● **Excerpt provided**
Virgo | Aug 23–Sep 22 Summer is all about playing Nintendo, watching Janet Jackson videos and swimming in your neighbors’ pool all day, but now summer is over. It’s time to fill your backpack with fresh new markers because your life is changing by leaps and bounds these days—more leaps, than bounds, of course, because no one is lighter on their feet than you. (Except maybe that one time, but we won’t count that.) You’re always on the verge of something, Virgo.
Libra |Sep 23–Oct 22 I know what you’re thinking, Libra. You’re thinking about fresh starts and new climates and not-yet-reached, or even realized, life goals. But that’s big picture stuff. Focus on happy hour and Britney Spears (WWBD?). Keep it simple. Get the bunny.
Scorpio | Oct 23–Nov 21 You know that Simon and Garfunkel song? The one where they talk about being lost and empty and aching but not knowing why? That song always makes me think of you. And about how Art Garfunkel really did not get enough credit for how well he dressed. But I digress: You should really start smoking again, Scorpio. It suited you.
Sagittarius | Nov 22–Dec 21 Do you ever feel like you’re running the last leg of a relay race and everyone else on your team went home already? Chin up, Sagittarius; this is the month that you get to write your own future. (Puppies and love for all? Puppies and love for all.)
Capricorn | Dec 22–Jan 19 You’ve always been the middle wolf in a parade of wolves, Capricorn: following in order but howling wildly, relishing the organized chaos. But now father wolf is leaving the pack, and it’s a new chapter. Sad and scary but sweet and freeing, like Michael Phelps’ final race. He won gold in that, Capricorn, don’t forget. GOLD.
Aquarius | Jan 20–Feb 18 Sometimes you order a Hawaiian pizza and it doesn’t come. So the next next thing you should do is methodically plot to destroy Papa John’s, right? Wrong, Aquarius. Think about what is worth getting mad about. Channel your energy into a project, and definitely get a hammock.
Pisces | Feb 19–Mar 20 Be conscientious, Pisces. You may think you’re ‘not having that much to drink’, but it’s a lie. A lie! The hangover will not be fun. But don’t fret too much: a hot shower and a good sandwich are your truest antidote. The unclear will soon be clear, and you’ll feel like your jubilant self again in no time.
Aries | Mar 21–Apr 19 Where you lead, I will follow, Aries, even though life has been like ’Oy, with the poodles, already!’ But with this new season, I feel a change. Like turning the page in an unedited manuscript that is all yours to accept or deny (just the way you like it). You’re all limbered up from all that hot yoga and you’re ready to get moving. No one is going to be gummin’ it all up for you now.
Taurus | Apr 20–May 20 What did you do now, Taurus? Did you recently ghost someone? Someone maybe you said you cared a lot about and then left at the “…” of a text? I bet you are regretting that now. Because, like you said, that person really had it all. But it’s ok, you’re just a bit too stubborn to give up your lavish single life. Just go out, get another drink and don’t worry about it all so much.

● **Extracted material**
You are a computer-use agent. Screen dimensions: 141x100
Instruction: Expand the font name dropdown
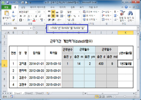[36, 12]
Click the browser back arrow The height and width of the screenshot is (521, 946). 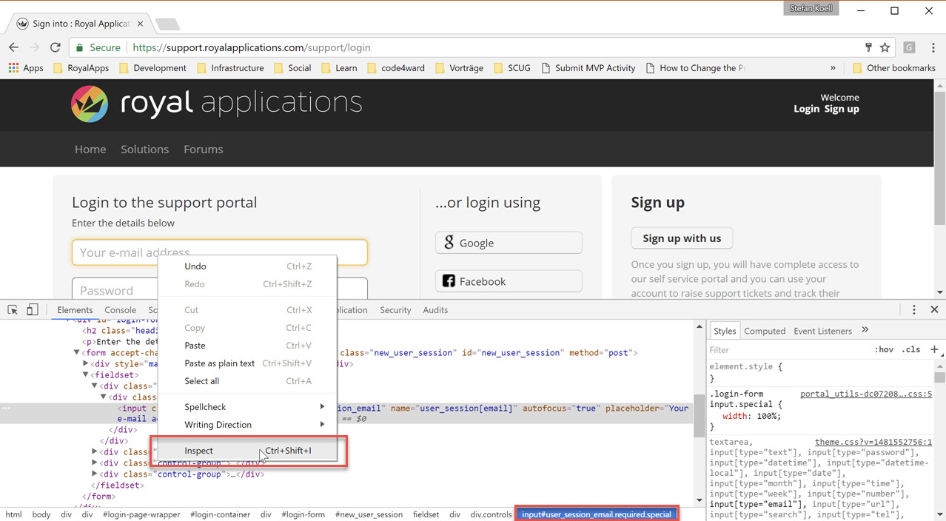pos(13,47)
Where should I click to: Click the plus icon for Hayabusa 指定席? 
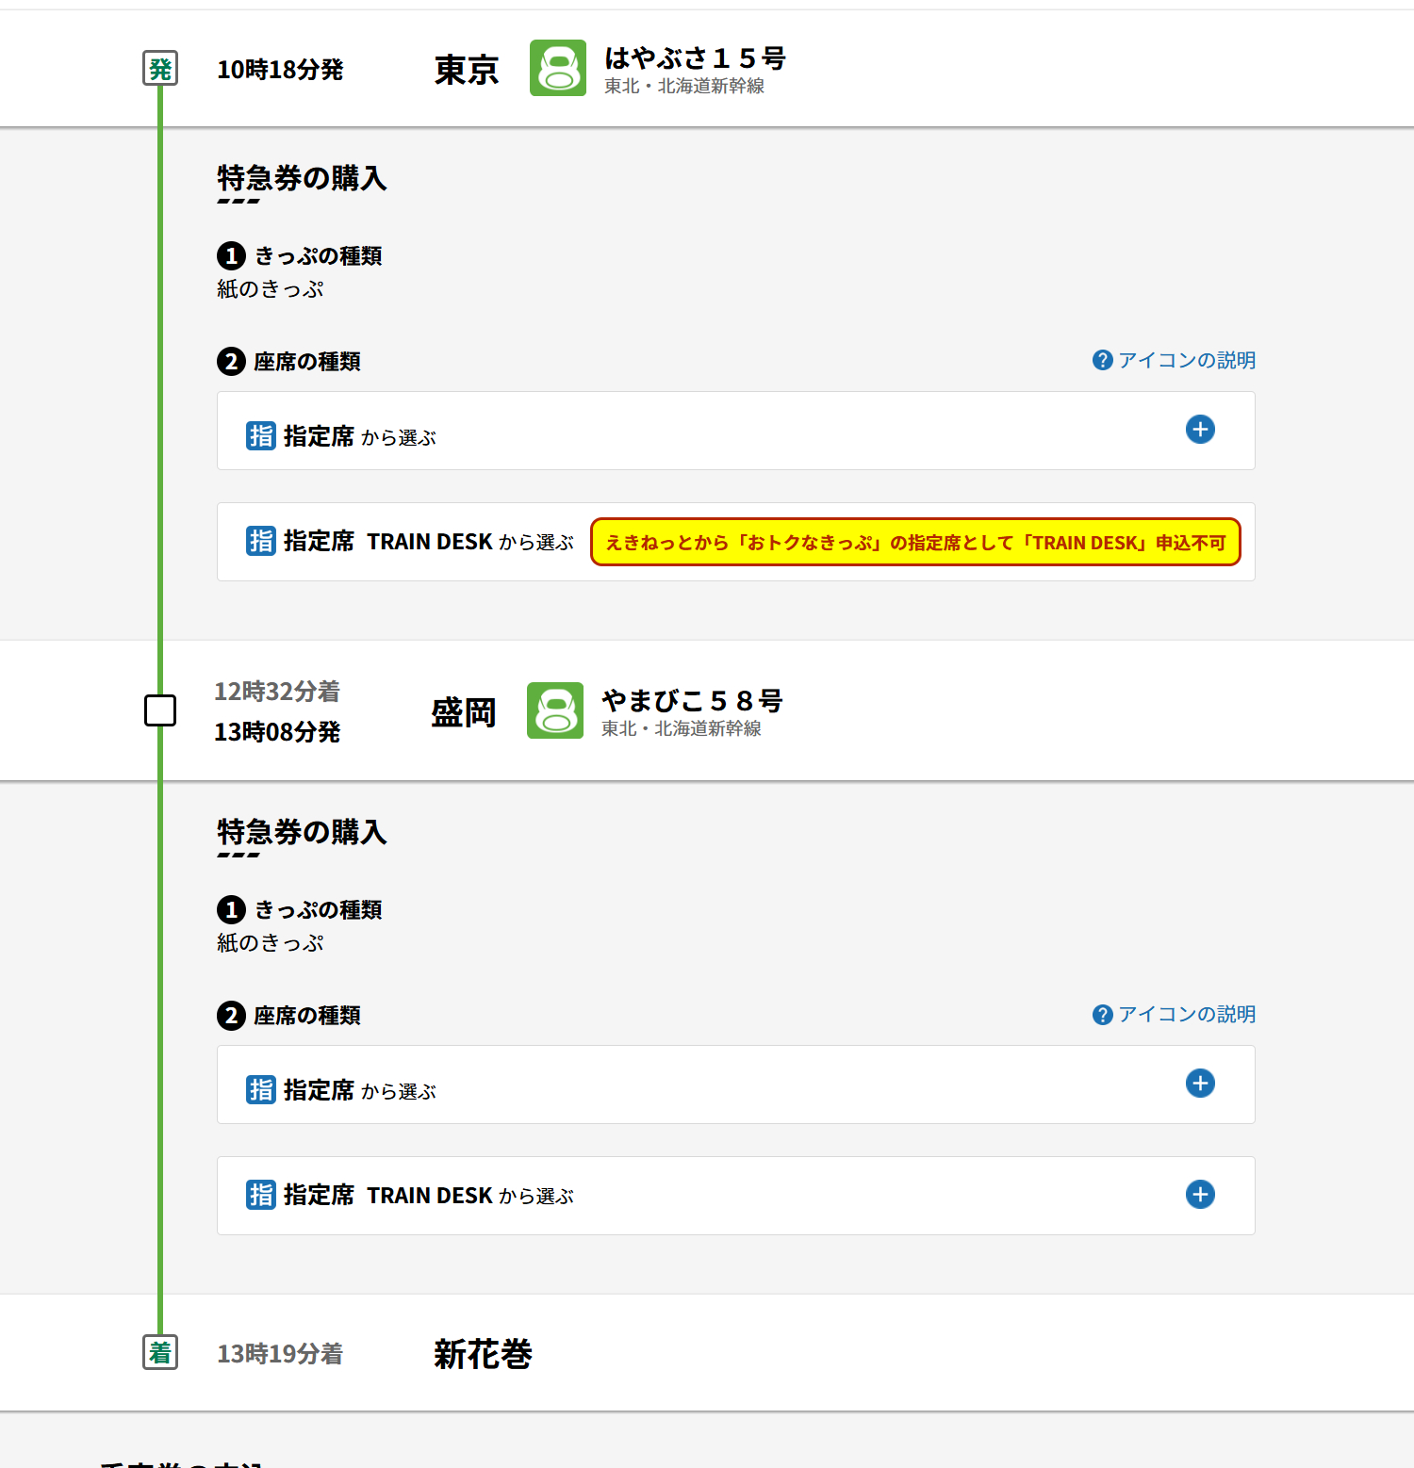(1199, 430)
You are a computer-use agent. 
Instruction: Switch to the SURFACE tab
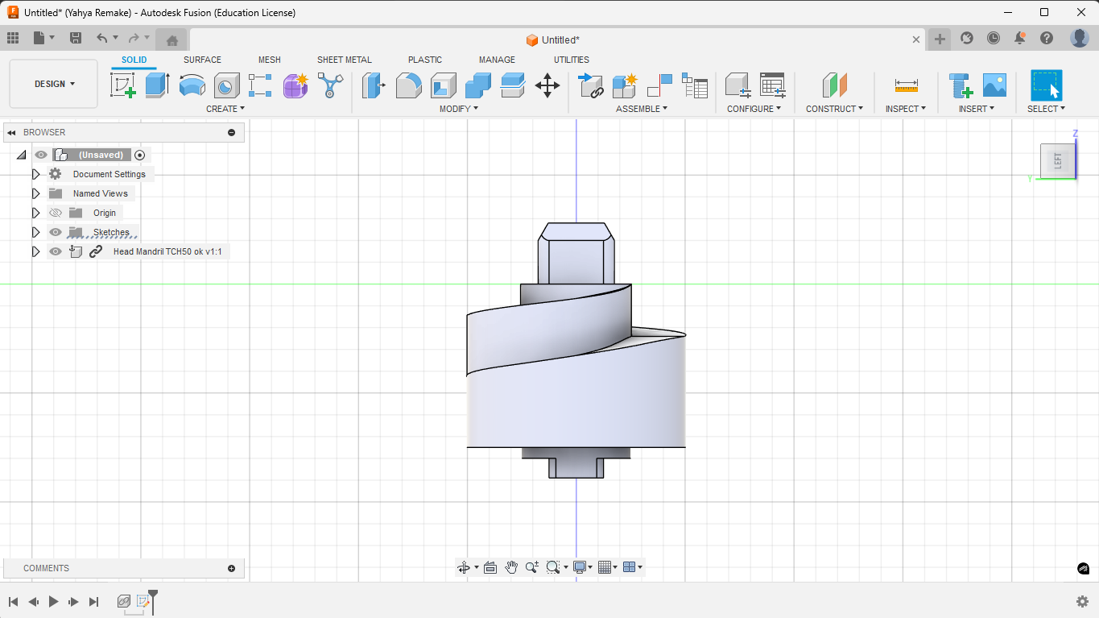202,60
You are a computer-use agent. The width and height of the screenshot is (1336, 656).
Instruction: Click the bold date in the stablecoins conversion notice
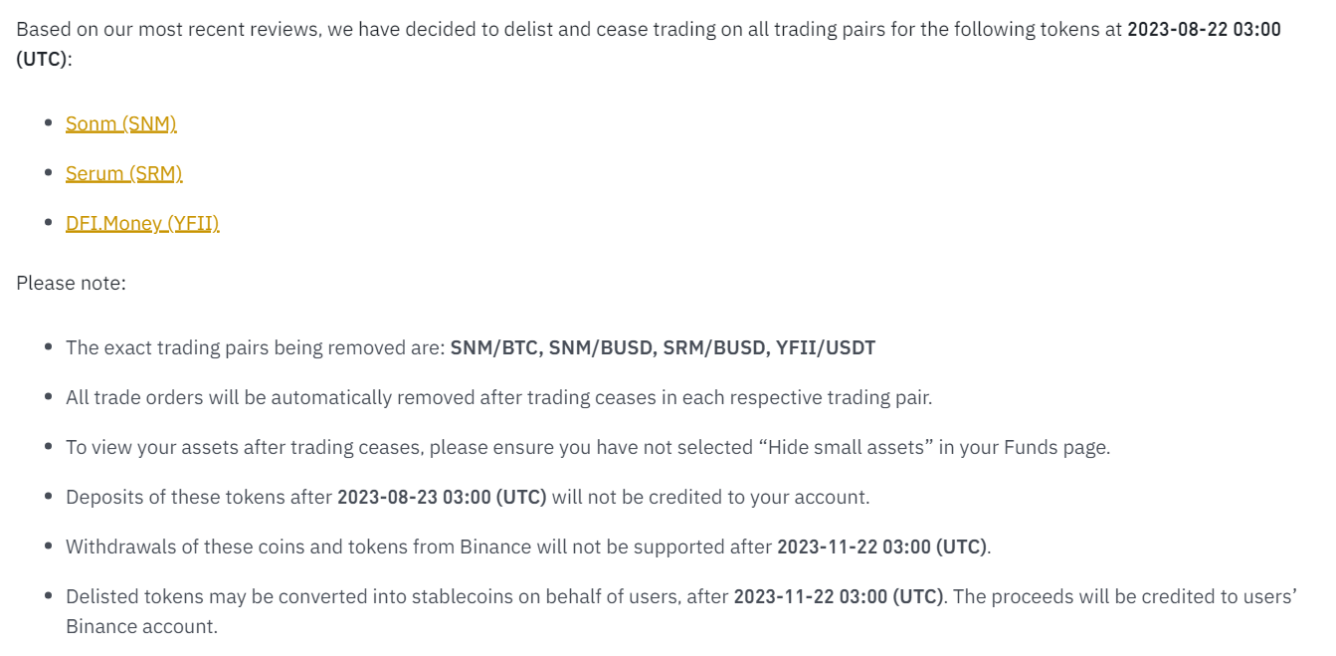click(x=839, y=596)
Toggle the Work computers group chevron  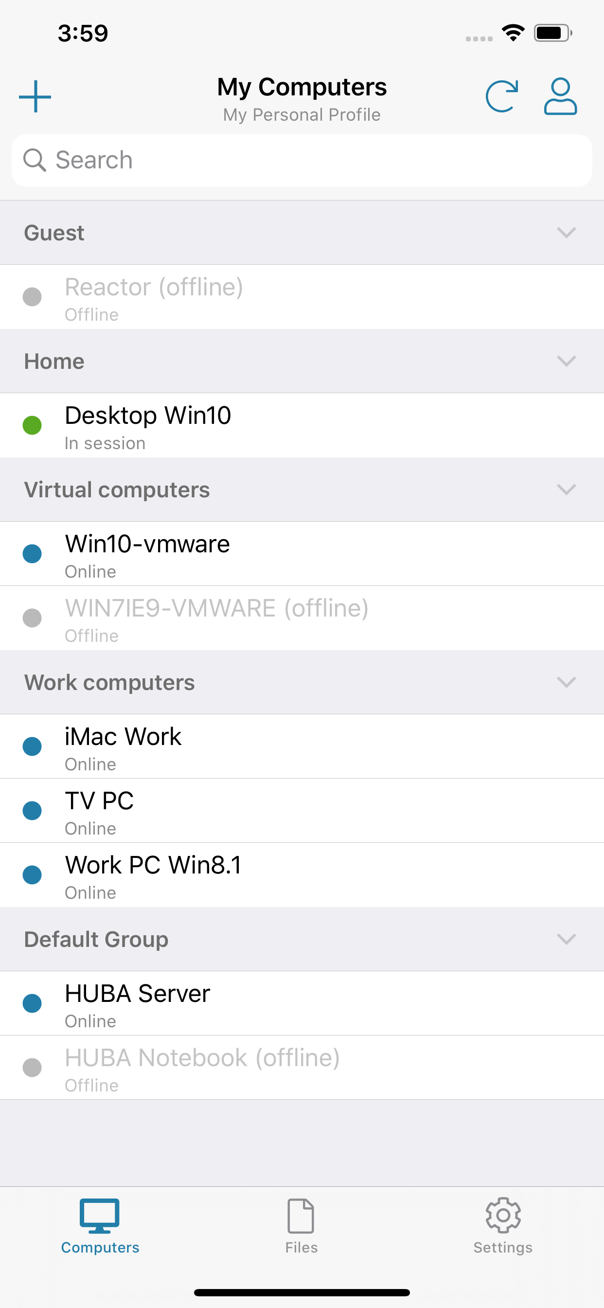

● **Work order A**
Answer these from the horoscope:
(i) What date range is given for Scorpio?
(ii) What should Aquarius definitely get?
(iii) What does the horoscope call Pisces' truest antidote to a hangover?
● **Work order B**
Copy everything in the horoscope from "Libra |Sep 23–Oct" down to "Get the bunny.".
The data is separate from the horoscope.

● **Task solution A**
(i) Oct 23–Nov 21
(ii) A hammock
(iii) A hot shower and a good sandwich

● **Task solution B**
Libra |Sep 23–Oct 22 I know what you’re thinking, Libra. You’re thinking about fresh starts and new climates and not-yet-reached, or even realized, life goals. But that’s big picture stuff. Focus on happy hour and Britney Spears (WWBD?). Keep it simple. Get the bunny.